Financial Times, Türkiye’nin 2023 seçimleri öncesi uyguladığı ekonomik politikaların sonuçlarını değerlendiren kapsamlı bir analiz yayımladı. Raporda, alışılmışın dışında sürdürülen düşük faiz ve yüksek enflasyon odaklı para politikasının, geleneksel faiz–enflasyon dengesini bozduğu ve ekonomik göstergelerde kalıcı tahribat yarattığı vurgulandı.
2023 Sonrası Sıkılaştırma Dönemi
Seçim sonrası ekonomi yönetiminde yaşanan değişimle birlikte Türkiye Cumhuriyet Merkez Bankası (TCMB) rotasını yeniden geleneksel sıkı para politikasına çevirdi. Merkez Bankası Başkanı Fatih Karahan liderliğinde politika faizinde artışlar ve kredi sıkılaştırma adımlarıyla enflasyonla mücadelede daha sert bir dönem başlatıldı.
Enflasyonda Gerileme Var Ancak Risk Sürüyor
Kasım 2025 itibarıyla yıllık enflasyonda düşüş gözlense de temel mal ve hizmet fiyatlarında yapışkan seyrin devam ettiği belirtiliyor. Uzmanlar, kısa vadeli iyileşmelerin kalıcı bir enflasyon düşüşü için yeterli olmadığını, fiyat istikrarı sürecinin zaman alacağına dikkat çekiyor.

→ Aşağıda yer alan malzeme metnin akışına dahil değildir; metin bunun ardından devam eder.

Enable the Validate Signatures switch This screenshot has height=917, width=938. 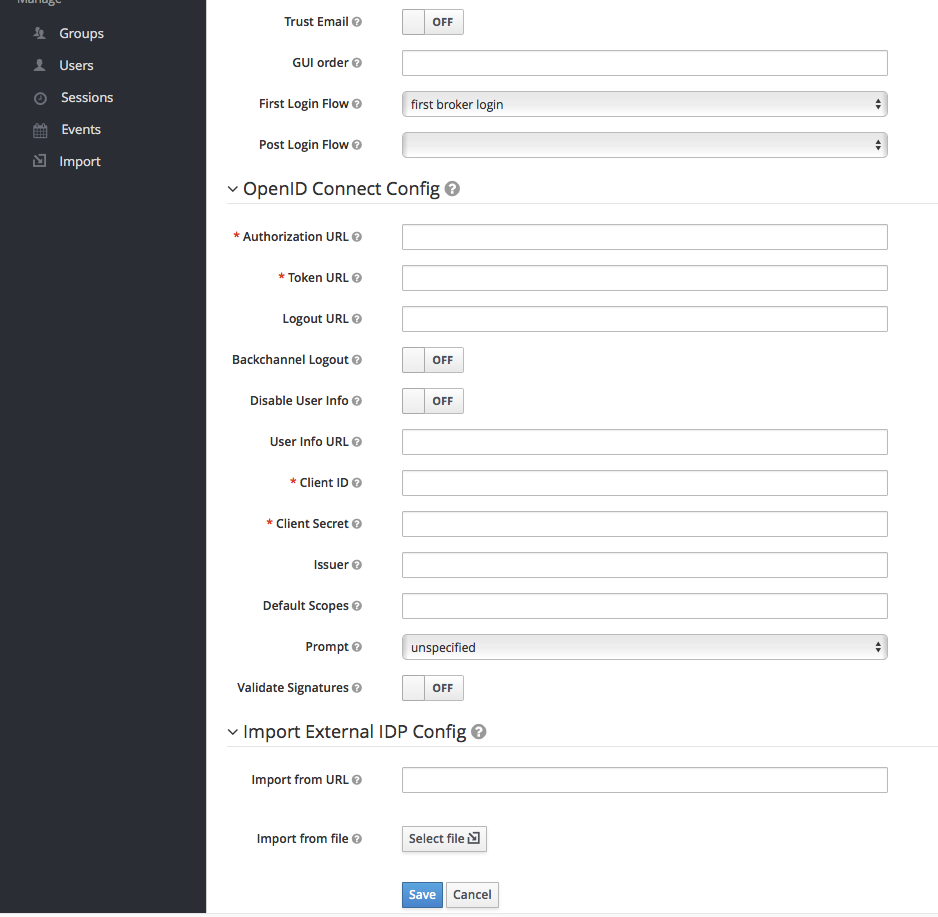[x=432, y=688]
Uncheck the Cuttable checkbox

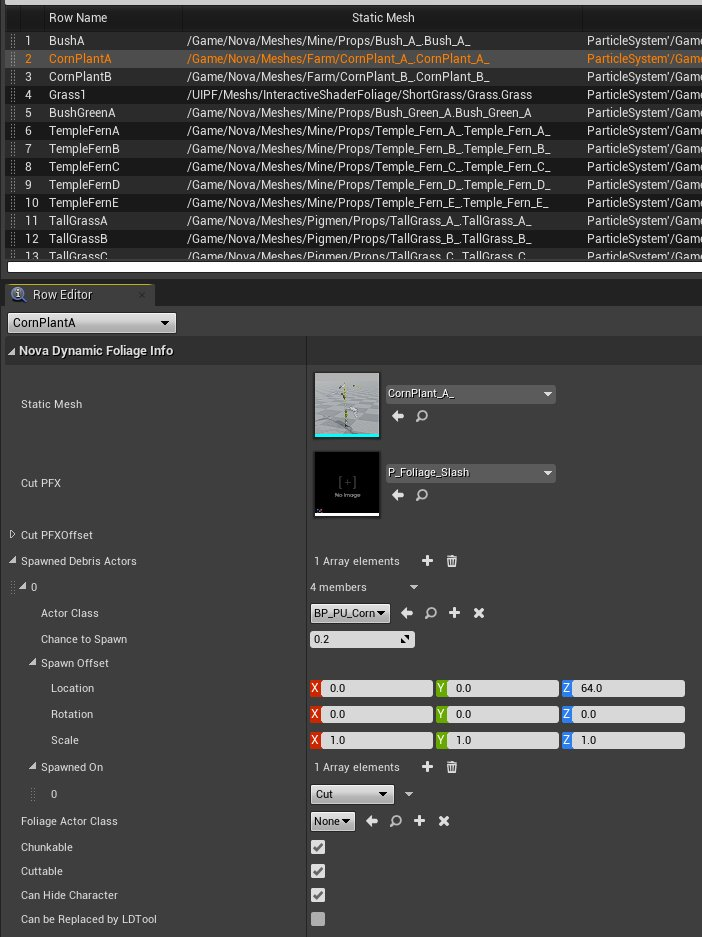point(318,871)
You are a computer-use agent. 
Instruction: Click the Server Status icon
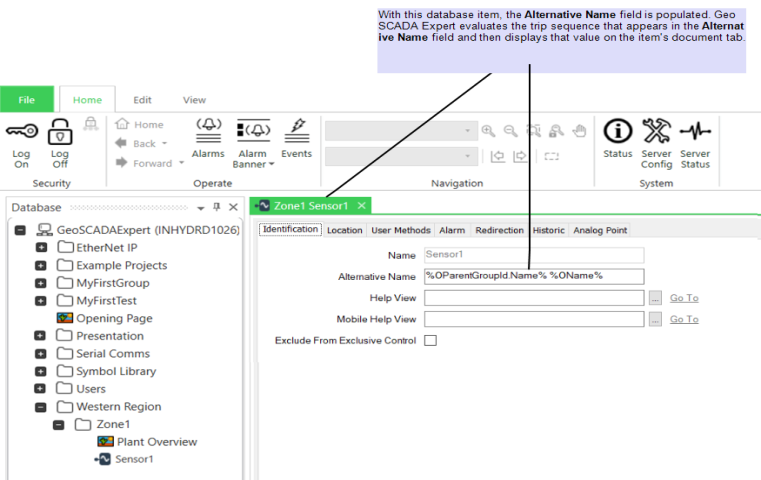[x=695, y=131]
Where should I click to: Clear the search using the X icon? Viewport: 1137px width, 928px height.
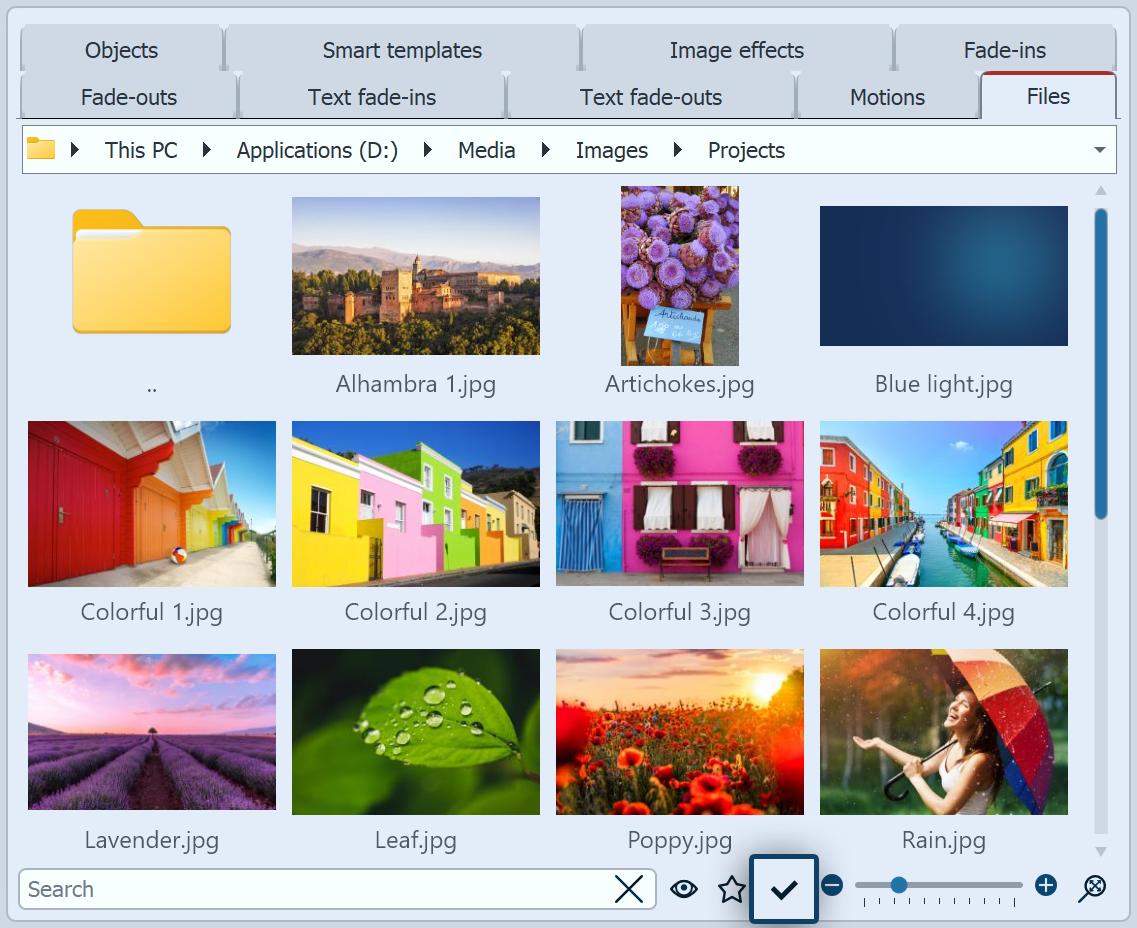point(628,889)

Küresel Ekonomilere Uyarı Niteliğinde
Financial Times analizinde, Türkiye örneğinin “iyi niyetli ancak yanlış yönlendirilmiş para politikalarının uzun vadeli bedelini gösterdiği” ifade ediliyor. Haber, düşük faiz–yüksek enflasyon kombinasyonunun vatandaşın alım gücünü doğrudan erittiğini ve küresel merkez bankalarına politika sapmalarına karşı uyarı niteliği taşıdığını aktarıyor.

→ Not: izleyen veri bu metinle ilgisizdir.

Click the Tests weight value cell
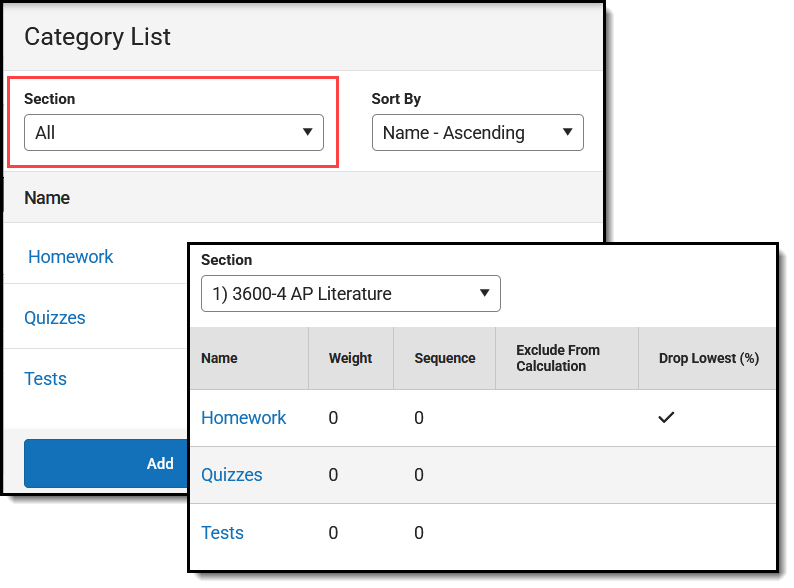 334,533
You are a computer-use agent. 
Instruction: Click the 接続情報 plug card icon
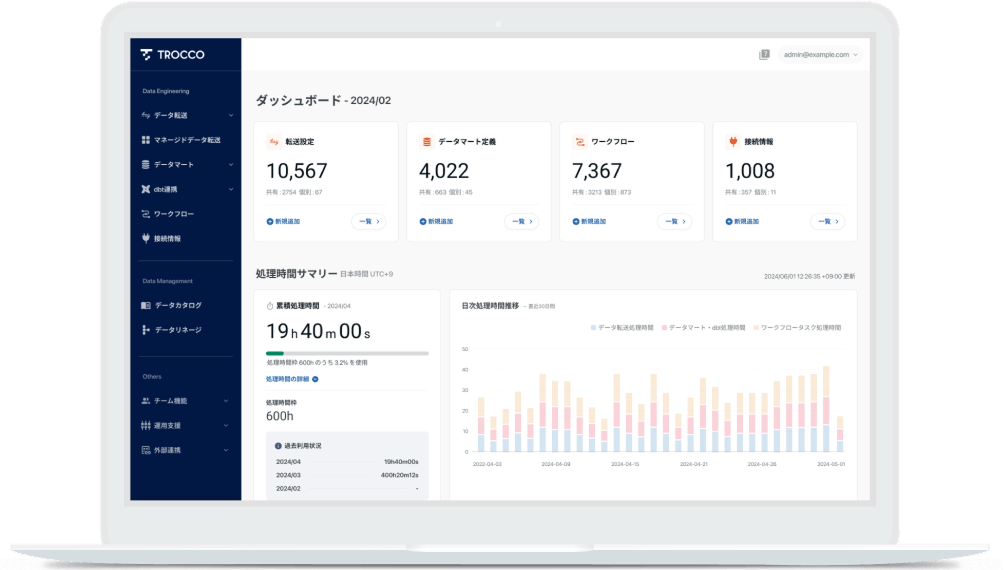pos(732,142)
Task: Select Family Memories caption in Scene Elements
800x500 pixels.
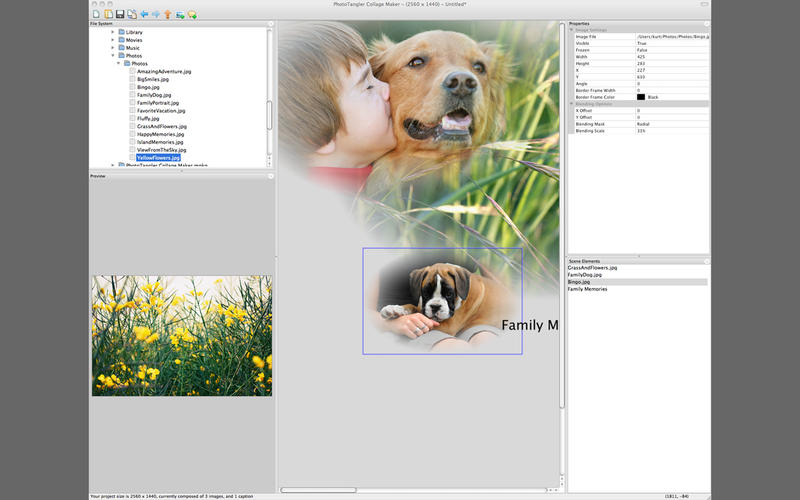Action: (x=589, y=289)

TCMB’nin Orta Vadeli Hedefleri
2026 ve 2027 enflasyon hedefleri tartışılmaya devam ederken, Türkiye’nin deneyimi özellikle gelişmekte olan ülkeler için politika faizi, kur dengesi, enflasyon beklentileri ve gelir dağılımı konularında ders niteliği taşıyor. Financial Times, ekonomik sürecin veriye dayalı ve şeffaf şekilde yönetilmesi gerektiğini vurguluyor.